Entitlement management can take many forms. When encapsulated in post-award management, entitlements from contracts are mapped to milestones and metrics and the CLM provides reminders, tracking, and threshold triggers to notify key stakeholders of due entitlements. While the amount and frequency of missed entitlements may vary, it is not uncommon to see between 5% and 7% revenue recapture empowered by post-award compliance management.
If we look for the cost savings demanded by CFOs then we need to take a different approach.
Certainly, CEOs and Chief Revenue Officers will appreciate net new revenue, recaptured revenue, and incremental revenue overall. However, in slowing markets, these potential revenue sources may not be enough to convince conservative controllers and CFOs.
Finance may be looking for hard-currency savings that go beyond human capital optimizations, or even personnel cost reductions. They may perceive these as hard to achieve, or that reassignment and redeployment will be chosen over team size reductions.
Hard currency savings that impact the bottom line are more likely aligned with improved costs associated with procurement or purchasing. And there are a lot of ways contracts, and specific contract management contribute.
Vendor and Contract Consolidation
Bringing off-contract expenditures onto existing contracts
Renegotiation of Auto-Renew Contracts
Avoiding Penalties and late-payment fees
While these 4 different methods are substantial, they are not mutually exclusive and are in fact cumulative.
While finance teams will give more credence to justifications for cost reductions that are driven by fact-based decisions, they may still be hesitant to jump in with both feet.
We have found that an initial exercise – perhaps a sizable category or two makes a good pilot. We say pilot as compared to proof-of-concept since a pilot will drive real savings and validate the approach.
The results of the pilot can be extrapolated to the larger spend volume and targeted savings plans can be set in place.
Of all the justifications, labor reallocation, cost savings methods, etc., the proof in the pudding is being able to acquire the same goods or services for less money than you did prior. And as most CFOs will tell you, every dollar saved is the same as ten dollars sold.
So how do you move from an accepted business case (Good first step!) into adding quantifiable undeniable value to your company? The say every journey begins with the first step so let’s think about that first step.

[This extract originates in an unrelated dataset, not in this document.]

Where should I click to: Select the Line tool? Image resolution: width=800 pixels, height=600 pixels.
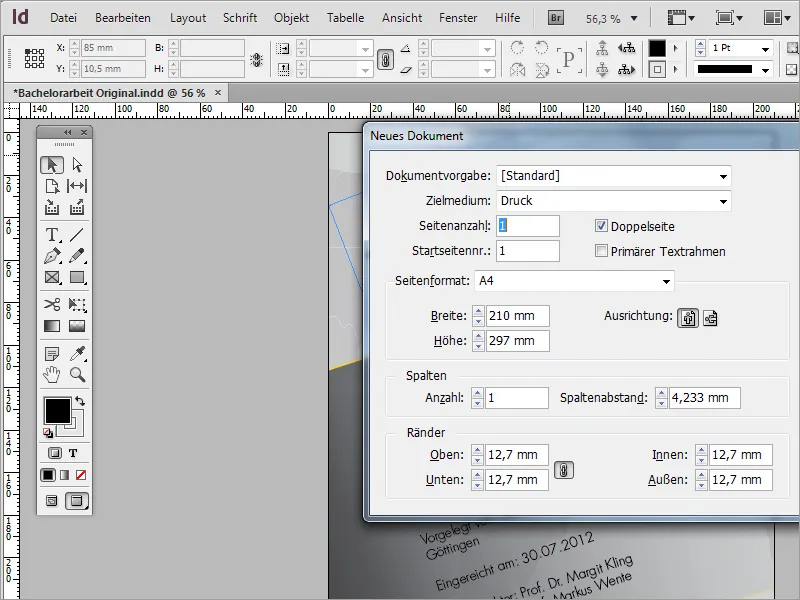point(77,235)
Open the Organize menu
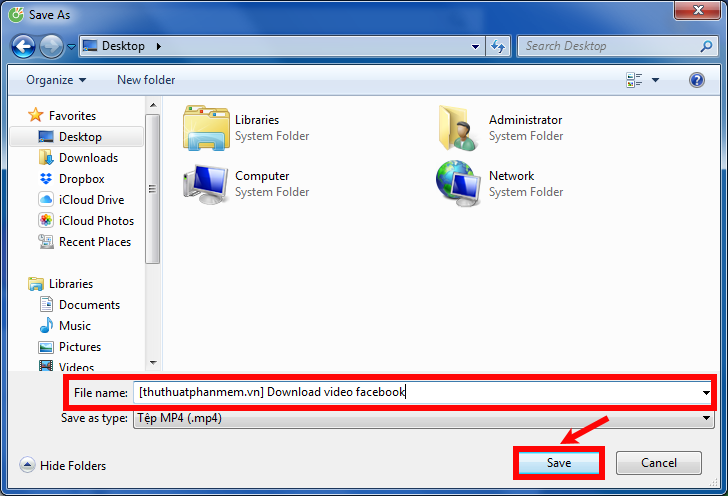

You have convinced leadership to carve out budget for an enterprise CLM to help your organization improve its financial performance. You offered (like a sacrifice to the MBO gods) a savvy mix of:
with the hopes that one or two would echo true with the controller.
When you asked “A, B, C or D?”, she said “Yes, thank you. And please have the results on my desk before we do your next performance review.”
The first big decision – big bang approach (and if so how big!)? or start small and grow?
In our opinion, this decision is based on a few factors (and time is one of them) and has as much to do with organization culture and openness to change.